A table begins its life cycle in the E state when it transits from R in the previous iteration. When the table is selected as the current table, it transits to A state. When the table is switched out on an epoch boundary, it transits to C state. A C state table should still be searched before the NVM image, if a read operation misses the current table, since it may contain the most up-to-date copy of an address that has not yet been checkpointed and also whose entry has not been created in the new table. The background checkpointing thread also starts writing table entries back to the NVM when the table enters C state. After checkpoint completes, the table transites to R state. The R state is only transient, which is necessary to allow threads that started accessing the table before it leaves C state. An R state table itself will not be searched on current table misses, since all its contents can also be found on the NVM. After all threads accessing the R state table completes, the R state table is recycled, which will put it into the clean E state for use again in the next epoch.

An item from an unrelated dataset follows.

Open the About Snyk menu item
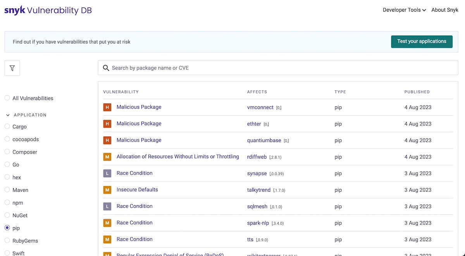Viewport: 465px width, 256px height. coord(445,10)
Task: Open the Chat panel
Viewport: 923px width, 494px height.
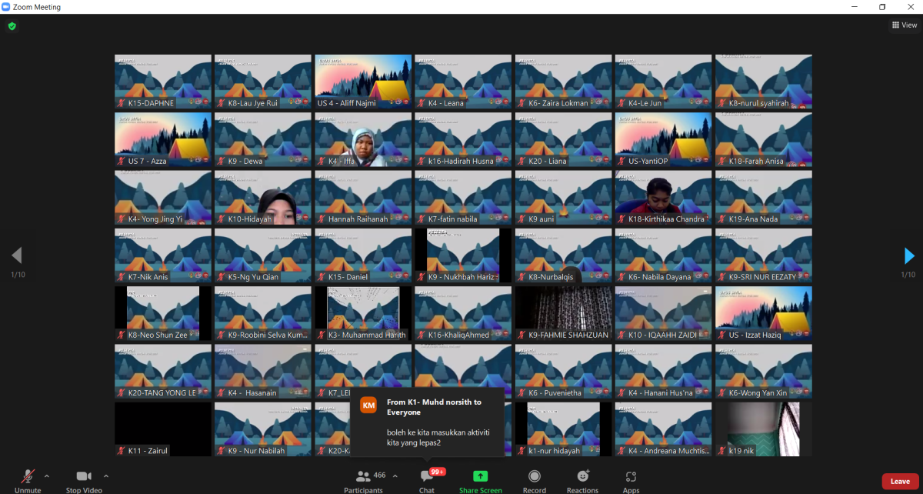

On transaction begin, the macro takes a snapshot of the current states of the two hash tables. A hash table in A state can transit to C state, only when all threads that started when the table is in A state have completed. Similarly, a hash table in R state can only transit to the E state, only when all threads that started when the table is in C state have completed, since these threads may access the table in C state while the table is checkpointed and then transits to R state concurrently. After the table transits to the R state, no more threads can access the table, and therefore, no thread can ever hold a reference to the table if they all started after the table transits to the R state.